次のようなご相談をいただきました。『ずいぶん前に亡くなったお祖父さんの土地が出てきた(発見された)のですが、今から相続の登記をしたら、相続税はどのくらいかかるのですか? 現在の評価額は〇〇〇万円ほどです。』(※なお、相続税の申告をする場合の評価額(時価)は、亡くなった日のものです。)私が、『お祖父さんはいつ頃亡くなられたのですか?』と尋ねると、『1 5年ほど前だったと思います・・・?』というご返事でした。
『でしたら、既に時効ですから、誰がどのように相続しても相続税はかかりませんよ』と説明しました。
相続税の時効の規定は以下の通りです。
(イ)通常の場合は5年経過すると時効が成立。「通常の場合」とは、脱税の意思はなく、知らなかったので申告から漏れたという状態です。
(ロ)仮装や隠ぺいの事実があった場合は7年経過すると時効が成立。脱税の意思があって、知っていて申告しなかった状態です。

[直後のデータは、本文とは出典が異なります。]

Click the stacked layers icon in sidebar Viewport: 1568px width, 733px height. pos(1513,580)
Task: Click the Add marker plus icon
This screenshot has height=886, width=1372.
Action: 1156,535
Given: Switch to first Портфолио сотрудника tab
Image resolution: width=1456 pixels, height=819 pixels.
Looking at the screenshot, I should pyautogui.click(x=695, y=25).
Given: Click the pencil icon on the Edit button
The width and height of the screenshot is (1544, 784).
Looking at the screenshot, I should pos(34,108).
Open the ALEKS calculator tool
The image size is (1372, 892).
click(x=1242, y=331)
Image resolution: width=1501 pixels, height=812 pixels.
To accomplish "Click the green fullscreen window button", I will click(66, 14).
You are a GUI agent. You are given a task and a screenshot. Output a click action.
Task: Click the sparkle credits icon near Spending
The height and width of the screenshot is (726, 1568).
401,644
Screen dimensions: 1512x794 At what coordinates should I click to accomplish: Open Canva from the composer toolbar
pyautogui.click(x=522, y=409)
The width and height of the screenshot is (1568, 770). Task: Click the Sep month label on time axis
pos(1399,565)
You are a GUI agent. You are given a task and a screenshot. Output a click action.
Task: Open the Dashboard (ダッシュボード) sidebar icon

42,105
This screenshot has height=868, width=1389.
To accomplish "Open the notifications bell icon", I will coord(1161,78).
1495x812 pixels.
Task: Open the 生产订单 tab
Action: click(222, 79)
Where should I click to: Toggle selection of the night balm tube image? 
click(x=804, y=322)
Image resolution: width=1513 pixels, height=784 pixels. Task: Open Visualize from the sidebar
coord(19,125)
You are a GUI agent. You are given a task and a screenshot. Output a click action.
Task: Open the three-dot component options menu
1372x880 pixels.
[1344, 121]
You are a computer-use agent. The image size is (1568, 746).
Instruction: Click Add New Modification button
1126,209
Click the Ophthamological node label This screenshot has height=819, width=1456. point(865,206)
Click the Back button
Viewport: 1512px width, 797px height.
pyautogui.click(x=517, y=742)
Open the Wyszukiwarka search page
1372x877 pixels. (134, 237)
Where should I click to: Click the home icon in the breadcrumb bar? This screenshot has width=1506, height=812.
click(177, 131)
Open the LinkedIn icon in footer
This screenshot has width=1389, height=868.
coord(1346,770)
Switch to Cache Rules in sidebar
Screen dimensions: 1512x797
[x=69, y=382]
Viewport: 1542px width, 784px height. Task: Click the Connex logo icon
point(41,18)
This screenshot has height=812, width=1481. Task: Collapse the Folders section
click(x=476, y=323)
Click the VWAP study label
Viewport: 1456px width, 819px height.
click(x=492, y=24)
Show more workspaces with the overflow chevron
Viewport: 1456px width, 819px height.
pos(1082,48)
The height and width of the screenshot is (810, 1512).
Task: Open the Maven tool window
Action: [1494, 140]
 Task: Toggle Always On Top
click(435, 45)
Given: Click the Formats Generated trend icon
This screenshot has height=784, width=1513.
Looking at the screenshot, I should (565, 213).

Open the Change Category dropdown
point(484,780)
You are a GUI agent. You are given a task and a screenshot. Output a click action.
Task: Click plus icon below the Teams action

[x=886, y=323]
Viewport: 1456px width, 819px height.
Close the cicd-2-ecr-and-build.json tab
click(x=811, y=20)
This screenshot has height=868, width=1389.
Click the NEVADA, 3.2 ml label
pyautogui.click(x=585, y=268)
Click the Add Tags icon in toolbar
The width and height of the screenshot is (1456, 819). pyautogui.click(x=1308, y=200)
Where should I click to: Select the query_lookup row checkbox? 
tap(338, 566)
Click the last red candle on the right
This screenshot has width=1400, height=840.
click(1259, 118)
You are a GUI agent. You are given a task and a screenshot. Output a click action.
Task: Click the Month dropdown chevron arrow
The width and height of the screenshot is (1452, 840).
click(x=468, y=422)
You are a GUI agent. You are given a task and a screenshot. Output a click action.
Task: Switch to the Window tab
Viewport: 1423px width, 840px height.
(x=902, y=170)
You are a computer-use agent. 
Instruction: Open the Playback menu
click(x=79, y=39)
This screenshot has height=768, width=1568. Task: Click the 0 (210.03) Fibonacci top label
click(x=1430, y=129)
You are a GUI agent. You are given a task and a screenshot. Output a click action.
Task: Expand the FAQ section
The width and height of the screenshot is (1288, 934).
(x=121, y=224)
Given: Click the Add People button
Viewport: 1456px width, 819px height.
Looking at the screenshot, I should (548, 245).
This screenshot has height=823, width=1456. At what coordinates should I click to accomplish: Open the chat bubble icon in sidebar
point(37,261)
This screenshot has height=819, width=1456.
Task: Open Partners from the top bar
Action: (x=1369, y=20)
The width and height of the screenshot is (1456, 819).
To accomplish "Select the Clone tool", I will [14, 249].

相続税の申告期限は、「相続開始を知った日の翌日から起算して10ヶ月」となっております。この取り扱いは、「人が亡く
なった日が相続開始の日であり、通常はその日を知った日」となります。したがって、平成28年7月7日に亡くなった場合は、その申告期限は平成29年5月7日となりますから、(イ)の場合の時効は5年後の平成34年5月7日となります。(ロ)の場合の時効は7年後の平成36年5月7日となります。しかし、アパートで一人暮らしの親が何ヶ月も前に亡くなっていたのを、大家さんからの知らせにより警察が死亡を確認し、子供に通知した場合は、その「通知の日が知った日」となり、その日の翌日から10ヶ月となります。また、行方不明だ
った親が死亡し、警察の調べで身元が分かり、その知らせが届いたような場合にも、死亡した日ではなく、「知らせが届き、
確認をした日が知った日」となり、その日の翌日から10ヶ月となります。逆に、行方不明であった子が親の死を知らずにいたが、親族等がその子の所在をつきとめ、親の死を知らされた時は、その子にとっては「知らされた時が知った日」となります。(※死亡を知った日が平成28年10月10日であったら、申告期限は平成29年8月10日です。)では、贈与税の時効は何年か?某社の社長さんが、『10年ほど前に息子と娘にお金を〇〇〇万円づつ贈与したのだが、某税理士から「金額が大きいので加算税や延滞税が相当かかりますから、早めに申告した方が良いですよ。」と言われたので心配で仕方がない。どうしたらよいか・・・?』と、相談を受けたことがあります。その税理士さんは、どのようなお考えで贈与税の申告をするように勧めたのでしょうか・・・。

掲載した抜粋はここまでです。